■ **Selected excerpt**
* begin *

Table of Contents

PdfTree

Namespace: Profitbase.Flow.Extensions.Adobe

Represents the structure of a PDF document returned from the Extract content from PDF as document tree action.

Implements

IEnumerable<PdfDocumentElement>

The PdfTree implements IEnumerable<T>, which means that you can query the PDF object structure using standard LINQ methods, like shown in the examples below.

Properties

Name Description
Document The document root element of type PdfDocumentElement.

Methods

Name Description
FindOrDefault(string id) Returns the PdfDocumentElement with the specified id.
Contains(string id) Returns true if the tree contains an element with the specified id, otherwise false.
Traverse(bool keepChildOrder = false) Returns an IEnumerable<PdfDocumentElement>
ToJson() Serializes the PdfTree as a JSON string. Useful for debugging purposes to explore how the PDF document is structured in a text editor.
System.Linq.Enumerable extension methods Enables a wide range of APIs for searching, filtering or iterating over the elements in the document, for example the Where, Any, and FirstOrDefault methods.

Example 1

This example shows how to extract the Total Amount from the sample invoice below. We use the PdfTree API to get a reference to the document element with value Total Amount (this is the amount label), and then navigate from there to the element containing the actual value. In this case, the Total Amount value is in the table row just below the label itself. Keep in mind that all data is text, so if you need to perform math or other types numeric (or date) operations, you need to convert the values to correct data types first.

img

// PdfTree pdfTree = ...from an "Extract content from PDF as document tree" action
var totalAmountLabel = pdfTree.FirstOrDefault(element => element.Page == 0 && element.Value == "Total Amount");
if(totalAmountLabel is null)
{
    return 0;
}

// Move up to the table row TD-> TR (Parent -> Parent), then access the second row of the TR (Children[1]) and then get the value of the object in the TD cell (Children[0].Value)

* end *

■ **What needs to be done**
Resume the PdfTree documentation page after its final code comment and carry it on from that point.

■ **Dataset extract**
* begin *

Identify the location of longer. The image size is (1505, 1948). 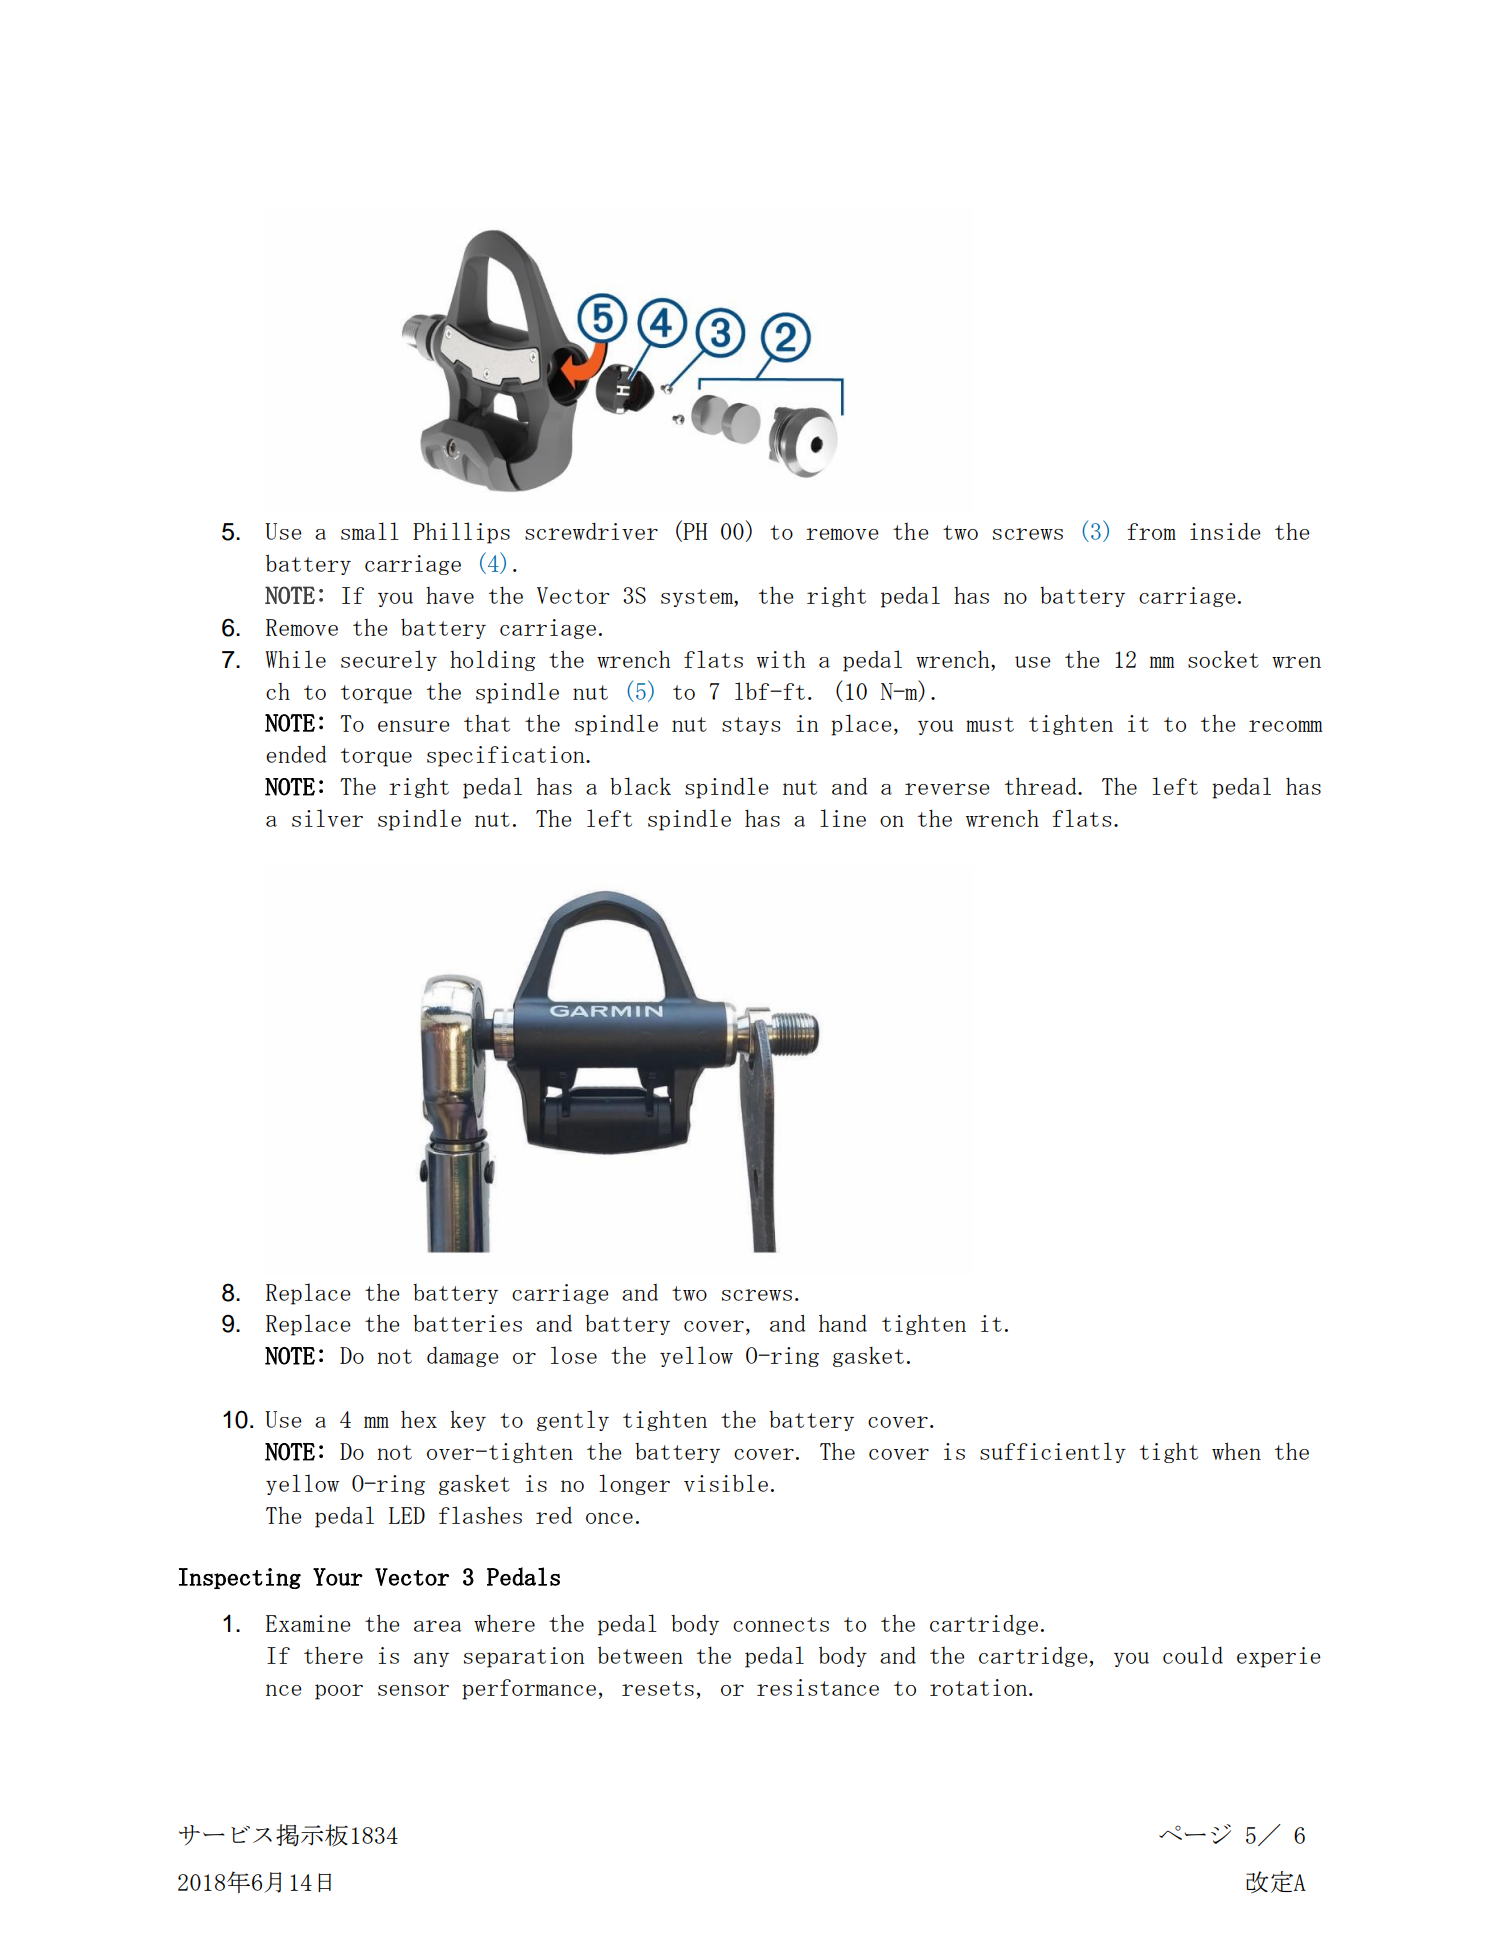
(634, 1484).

* end *

■ **Expected answer**
var totalAmountText = totalAmountLabel.Parent.Parent.Children[1].Children[0].Value;

// The amount is on the following format: $24.91 USD
var totalAmount = double.Parse(totalAmountText.Replace("USD", ""), NumberStyles.Currency, CultureInfo.CreateSpecificCulture("en-US"));

Example 2

This example shows how to extract the Compute SUBTOTAL from the sample invoice below.
It first finds the table containing the invoice lines, then finds the table row containing the "Compute" row header, and then
finds the 4th cell (.Children[3]) and picks the Value from cell object.

img


// PdfTree pdfTree = ...from an "Extract content from PDF as document tree" action
var serviceDetailsTable = pdfTree.Where(element => element.ElementType == "Table" && element.Descendants().Any(c => c.Value == "SERVICE")).FirstOrDefault();

// Locate the row containing the "Compute" row header.
var computeRow = serviceDetailsTable.Descendants().Where(c => c.Value == "Compute").First().Parent.Parent;

// Pick the value of the element in the 4th (Children[3]) cell (.Children[0]). 
// Remember that the value is not stored in the cell itself, but rather in a nested child element of the cell.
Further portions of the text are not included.